Please transcribe exactly, and only, the lines of the data below between the line holding "For every named" and the line holding "Anladım, Hadi Başlayalım! [button]", inclusive.

RECORDS FOR THIS EXERCISE:
....................
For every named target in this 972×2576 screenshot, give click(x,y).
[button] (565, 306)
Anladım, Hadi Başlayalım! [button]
....................
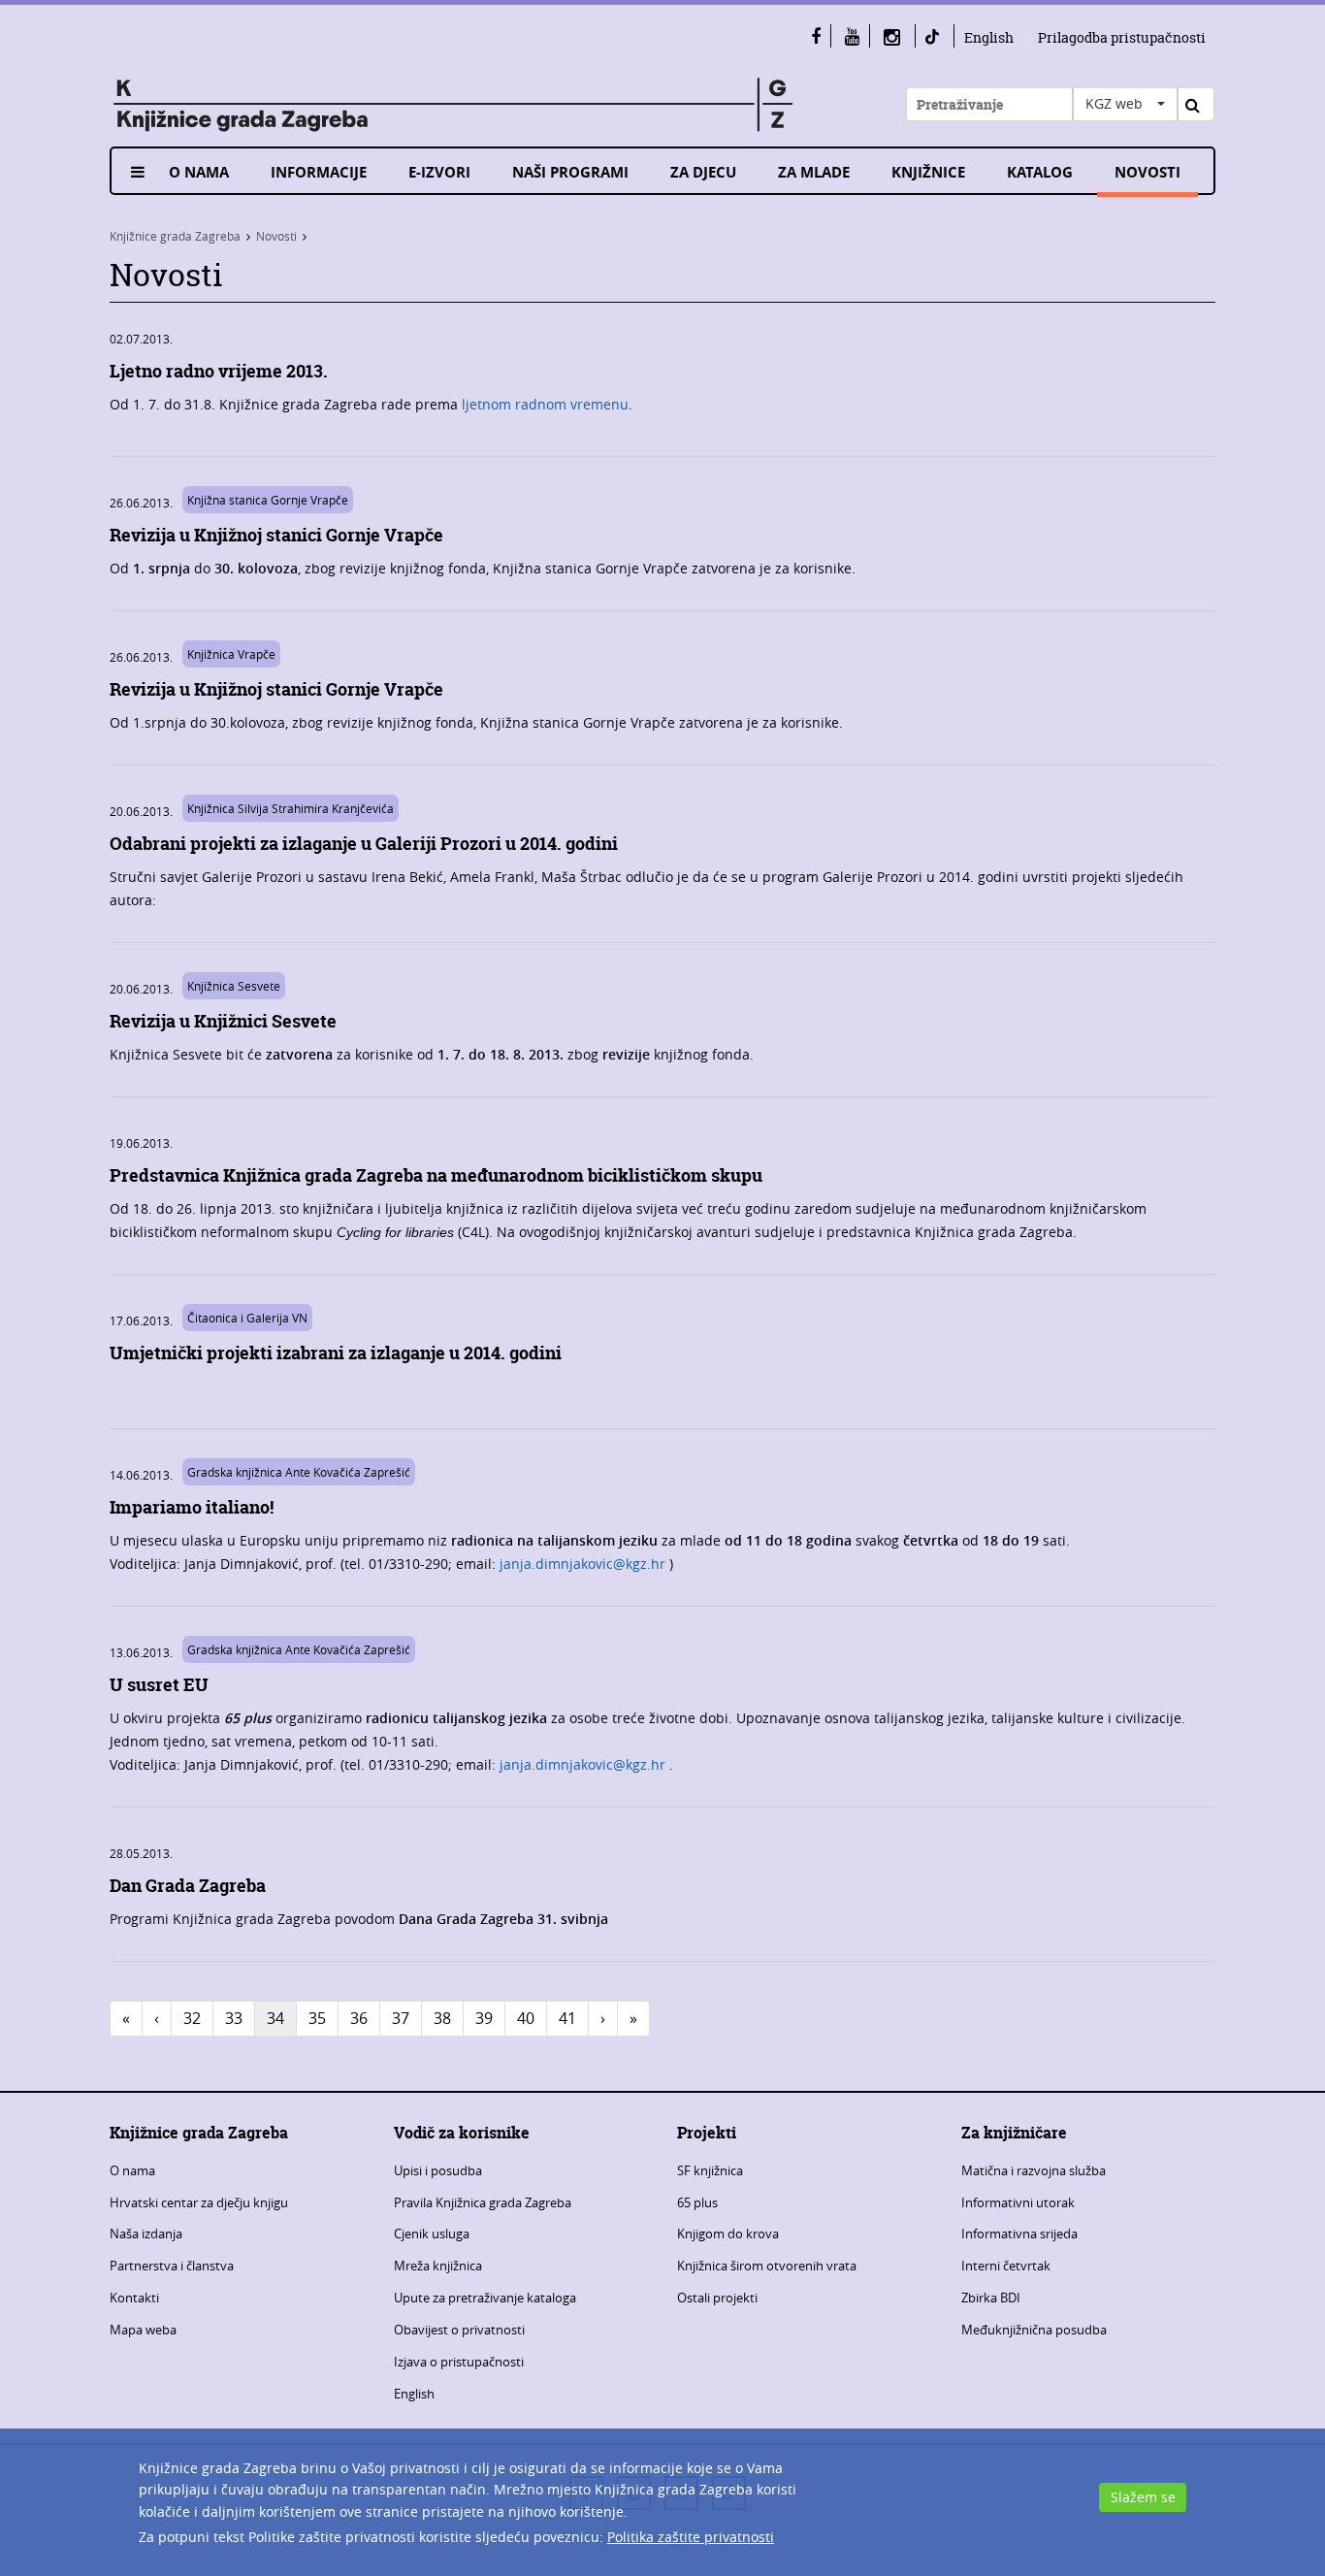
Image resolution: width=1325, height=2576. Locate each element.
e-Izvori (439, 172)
....................
THE ANSWER:
For every named target in this 972×2576 screenshot, give click(x,y).
[button] (565, 306)
Anladım, Hadi Başlayalım! [button]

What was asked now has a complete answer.